= Il compito =
Elenca tutti gli animali nominati nel brano su Mozart e il singspiel.

= Estratto del documento =
____________

Con Die Entführung aus dem Serail, ma ancor più con Die Zauberflöte, Mozart prende in mano un genere d'intrattenimento squisitamente popolare e di ridotte pretese artistiche qual'è singspiel, e con il suo enorme talento lo conduce ad un'altezza impensabile. Si era nel settembre del 1791, quando al Freihautheater auf del Wieden – piccola sala teatrale di periferia, posta nel cortile d'uno stabile di abitazioni date in affitto – Emanuel Schikaneder e l'amico Mozart mettono in scena un pastiche esotico che vedeva un improbabile principe giapponese agire in un contesto egizio, tra boschi di palme, effetti magici e palesi richiami massonici; nonché tra giochi di prestigio, scimmie, serpenti e leoni, con cospicuo dispendio di denaro per l'impresario.

____________

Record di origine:
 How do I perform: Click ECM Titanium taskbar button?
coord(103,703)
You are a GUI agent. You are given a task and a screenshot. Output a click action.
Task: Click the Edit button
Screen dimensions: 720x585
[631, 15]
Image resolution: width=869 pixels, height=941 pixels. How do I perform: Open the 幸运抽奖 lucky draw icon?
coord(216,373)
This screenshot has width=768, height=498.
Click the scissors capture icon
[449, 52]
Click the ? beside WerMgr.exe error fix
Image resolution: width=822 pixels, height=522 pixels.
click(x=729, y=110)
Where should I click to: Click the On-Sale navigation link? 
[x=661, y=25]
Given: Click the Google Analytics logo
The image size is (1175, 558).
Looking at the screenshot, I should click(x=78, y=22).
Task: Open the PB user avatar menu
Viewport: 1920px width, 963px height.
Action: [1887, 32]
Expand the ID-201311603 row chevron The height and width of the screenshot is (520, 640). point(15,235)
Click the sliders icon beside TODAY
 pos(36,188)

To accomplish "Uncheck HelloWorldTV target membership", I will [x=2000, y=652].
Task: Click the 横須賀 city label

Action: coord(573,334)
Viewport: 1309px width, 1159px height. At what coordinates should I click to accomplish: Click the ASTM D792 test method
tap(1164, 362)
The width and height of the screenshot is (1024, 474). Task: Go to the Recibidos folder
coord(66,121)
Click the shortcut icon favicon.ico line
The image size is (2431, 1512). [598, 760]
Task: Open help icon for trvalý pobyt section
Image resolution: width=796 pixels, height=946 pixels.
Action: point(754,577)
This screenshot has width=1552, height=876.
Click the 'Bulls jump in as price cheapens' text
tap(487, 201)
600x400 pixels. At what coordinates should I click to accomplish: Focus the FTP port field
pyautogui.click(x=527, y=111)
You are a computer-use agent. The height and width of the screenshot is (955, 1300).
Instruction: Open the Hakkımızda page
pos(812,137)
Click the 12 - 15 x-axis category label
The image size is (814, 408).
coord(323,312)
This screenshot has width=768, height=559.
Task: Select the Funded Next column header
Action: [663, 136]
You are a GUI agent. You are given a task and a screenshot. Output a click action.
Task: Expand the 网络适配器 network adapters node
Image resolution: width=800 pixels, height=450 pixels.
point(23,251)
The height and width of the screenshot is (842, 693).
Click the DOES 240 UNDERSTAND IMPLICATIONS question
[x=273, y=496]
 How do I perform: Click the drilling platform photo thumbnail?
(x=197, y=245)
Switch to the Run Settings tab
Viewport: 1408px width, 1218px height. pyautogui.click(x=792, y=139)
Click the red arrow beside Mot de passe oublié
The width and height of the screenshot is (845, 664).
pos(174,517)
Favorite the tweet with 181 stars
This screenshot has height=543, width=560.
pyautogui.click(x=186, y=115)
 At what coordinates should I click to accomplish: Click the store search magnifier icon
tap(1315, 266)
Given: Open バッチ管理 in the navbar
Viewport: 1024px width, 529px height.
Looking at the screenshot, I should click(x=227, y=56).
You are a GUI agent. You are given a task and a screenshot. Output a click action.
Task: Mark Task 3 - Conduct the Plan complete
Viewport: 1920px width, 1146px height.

____________

= Risposta completa =
Scimmie, serpenti e leoni.